■ **EXERCISE OBJECTIVE**: Restate word for word each line from the one containing "Tick the 25~29岁 age checkbox" through the end of the material, and nothing more. Drop every picture.

■ **DATASET ENTRIES**:
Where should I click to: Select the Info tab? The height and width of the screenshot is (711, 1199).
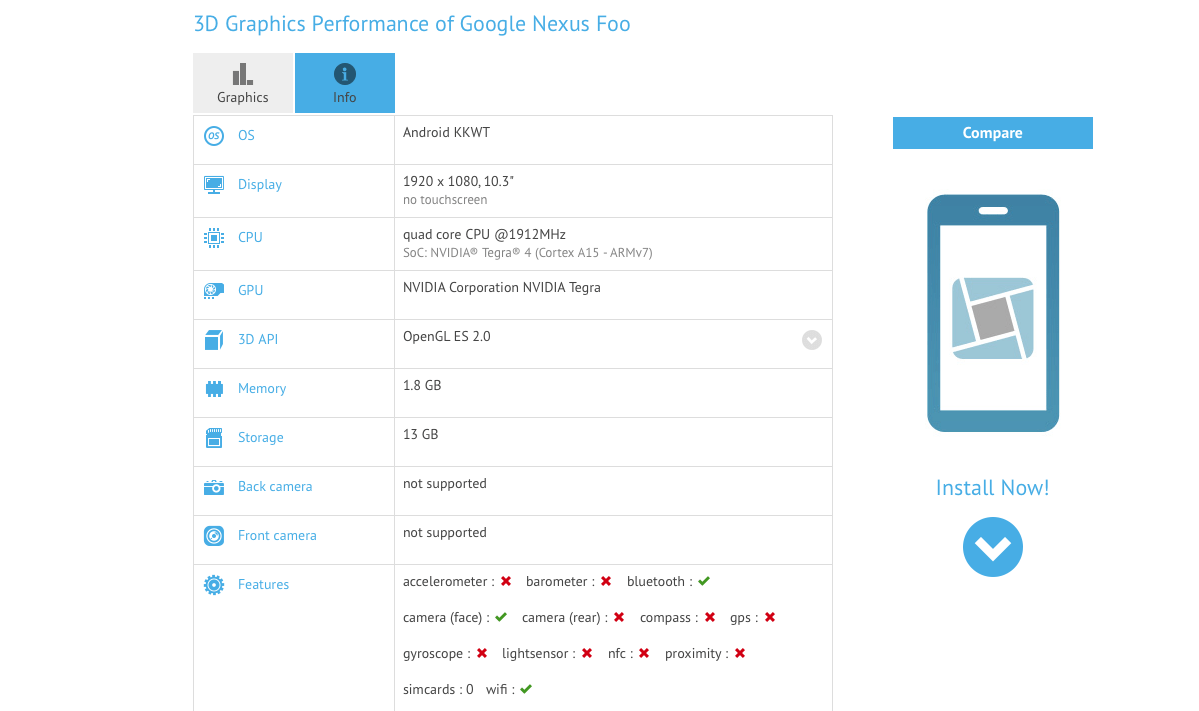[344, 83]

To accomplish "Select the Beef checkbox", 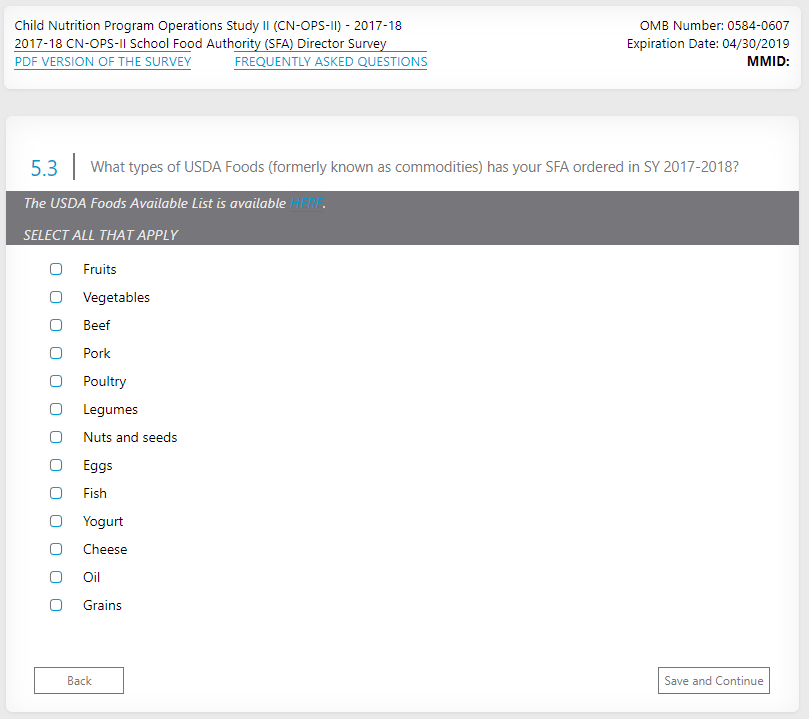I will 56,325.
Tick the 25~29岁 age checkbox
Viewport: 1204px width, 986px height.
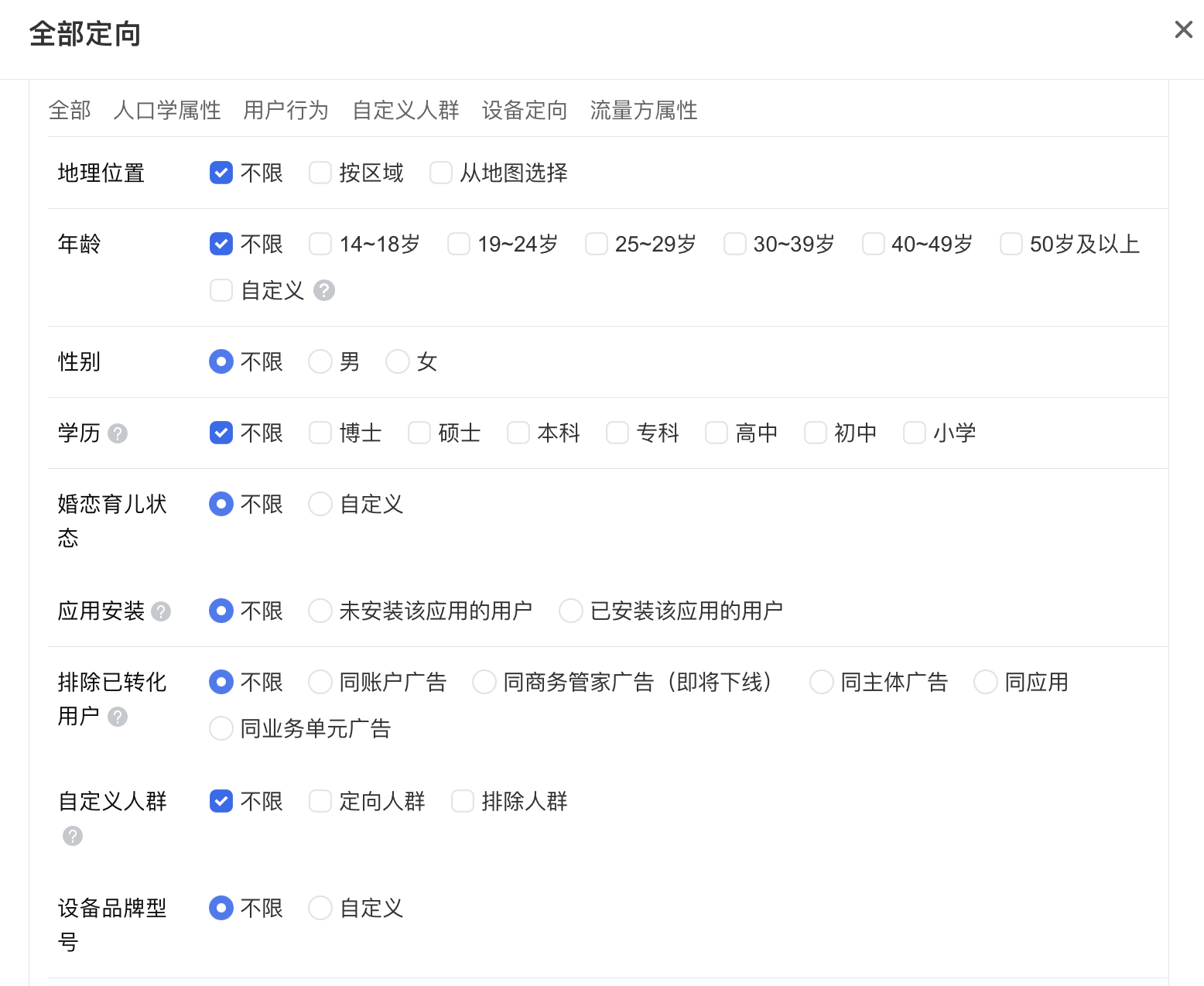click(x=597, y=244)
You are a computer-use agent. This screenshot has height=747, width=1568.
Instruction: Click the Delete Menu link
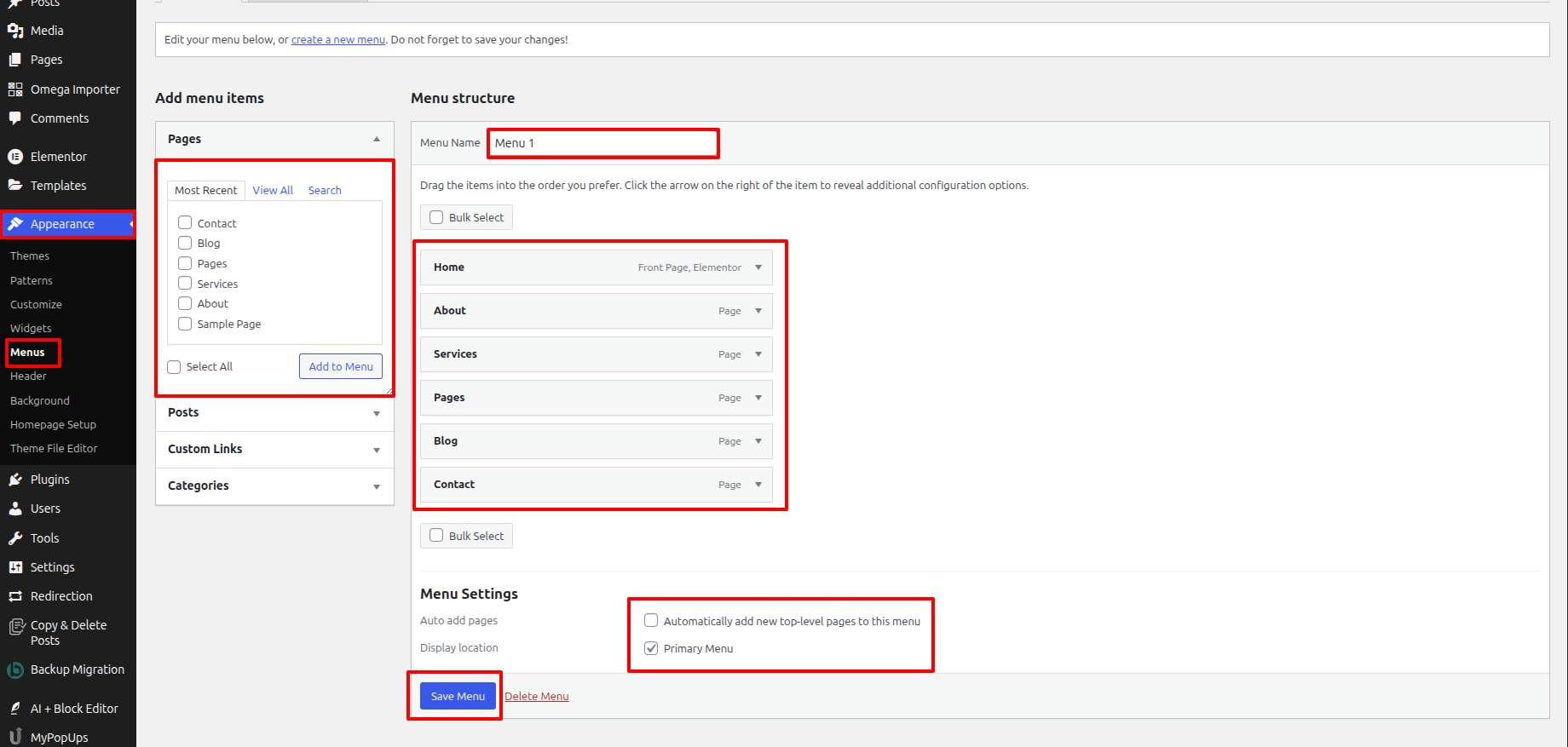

■ **SOLUTION FOR THIS EXERCISE**:
Tick the 25~29岁 age checkbox
Viewport: 1204px width, 986px height.
click(x=597, y=244)
You are a computer-use agent. This screenshot has height=747, width=1568.
Instruction: Click the Delete Menu link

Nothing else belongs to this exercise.